Os problemas econômicos atuais da Venezuela começaram com a decisão da administração Trump de mudar as regras que regem as operações das empresas de petróleo ocidentais na Venezuela.
A maior produtora privada de petróleo da Venezuela, a Chevron, com sede nos EUA, até março vendia o petróleo bruto de seus projetos venezuelanos para os Estados Unidos e entregava a parte da Venezuela em dólares a bancos privados locais.
Esses bancos distribuíam os dólares aos clientes corporativos, permitindo que pagassem por importações e impulsionassem o crescimento econômico.
No ano passado, a Chevron injetou quase US$ 2,4 bilhões na economia venezuelana, cerca de um terço de toda a oferta de moeda forte do país naquele ano.
A revisão do licenciamento da Chevron pela administração Trump acabou com essas injeções de moeda.
A partir de agosto, a Chevron teve que entregar metade de sua produção venezuelana para a estatal PDVSA, em petróleo.
Esse petróleo se somou ao grosso das exportações de petróleo bruto venezuelano que a PDVSA já vendia à China sob esquemas de pagamento similares.
As novas regras operacionais da Chevron reduziram a lucratividade das exportações de petróleo venezuelano, porque a PDVSA precisa oferecer descontos e pagar intermediários para contornar as sanções.
Mas essas novas regras também dão a Maduro maior controle sobre a economia, ao concentrar sua mão sobre a quantidade reduzida de moeda forte que ainda entra no país.
Diante da ameaça militar dos Estados Unidos, a equipe econômica de Rodríguez decidiu sacrificar o crescimento e construir reservas financeiras. Cortaram gastos públicos e reduziram drasticamente a parte das reservas usadas para defender a taxa de câmbio oficial do bolívar, a moeda nacional.

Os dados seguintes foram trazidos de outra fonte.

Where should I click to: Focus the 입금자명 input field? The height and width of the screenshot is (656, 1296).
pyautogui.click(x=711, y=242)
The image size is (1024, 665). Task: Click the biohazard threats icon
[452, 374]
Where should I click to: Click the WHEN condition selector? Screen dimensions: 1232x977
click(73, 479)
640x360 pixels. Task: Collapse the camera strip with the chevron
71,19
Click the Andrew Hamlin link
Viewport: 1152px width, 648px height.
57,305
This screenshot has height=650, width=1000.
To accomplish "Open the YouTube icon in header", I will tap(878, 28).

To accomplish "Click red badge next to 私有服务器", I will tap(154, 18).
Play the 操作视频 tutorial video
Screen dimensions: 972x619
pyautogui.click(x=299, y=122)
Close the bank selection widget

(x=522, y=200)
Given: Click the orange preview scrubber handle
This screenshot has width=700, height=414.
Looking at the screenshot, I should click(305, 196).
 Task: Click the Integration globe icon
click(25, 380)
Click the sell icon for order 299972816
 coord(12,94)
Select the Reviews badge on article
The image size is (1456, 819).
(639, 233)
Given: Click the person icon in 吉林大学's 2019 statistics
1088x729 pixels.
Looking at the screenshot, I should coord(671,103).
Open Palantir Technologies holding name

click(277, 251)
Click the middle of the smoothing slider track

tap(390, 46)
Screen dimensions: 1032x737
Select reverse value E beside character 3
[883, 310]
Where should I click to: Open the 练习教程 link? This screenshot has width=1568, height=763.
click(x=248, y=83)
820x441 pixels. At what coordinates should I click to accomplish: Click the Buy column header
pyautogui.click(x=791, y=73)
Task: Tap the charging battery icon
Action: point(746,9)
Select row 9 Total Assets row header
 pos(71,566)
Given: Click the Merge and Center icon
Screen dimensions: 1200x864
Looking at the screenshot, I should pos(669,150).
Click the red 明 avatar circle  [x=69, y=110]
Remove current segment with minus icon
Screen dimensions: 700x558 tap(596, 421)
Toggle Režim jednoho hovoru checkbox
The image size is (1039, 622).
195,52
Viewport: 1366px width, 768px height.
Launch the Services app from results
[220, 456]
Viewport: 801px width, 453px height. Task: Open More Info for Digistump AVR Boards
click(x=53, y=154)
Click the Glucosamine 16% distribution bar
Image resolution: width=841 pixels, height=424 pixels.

Em vez disso, o governo tentou proteger a moeda por meio da repressão. Pelo menos oito economistas foram presos por publicar dados negativos, dezenas de outros foram detidos por divulgar a taxa de câmbio do mercado negro, e lojas e restaurantes foram revistados para garantir que vendessem produtos pelo câmbio oficial. Mesmo assim, o bolívar continuou caindo.
No entanto, mesmo enquanto reprimia o mercado negro de câmbio, o governo estava silenciosamente se tornando seu jogador dominante. Este ano, o governo começou a canalizar parte das receitas do petróleo para a economia por meio das duas exchanges de criptomoedas autorizadas, que podem negociar bolívares a uma taxa de câmbio mais fraca.
Essa brecha legal permitiu que o governo mantivesse a atividade econômica, ao custo de aumentar a taxa de inflação.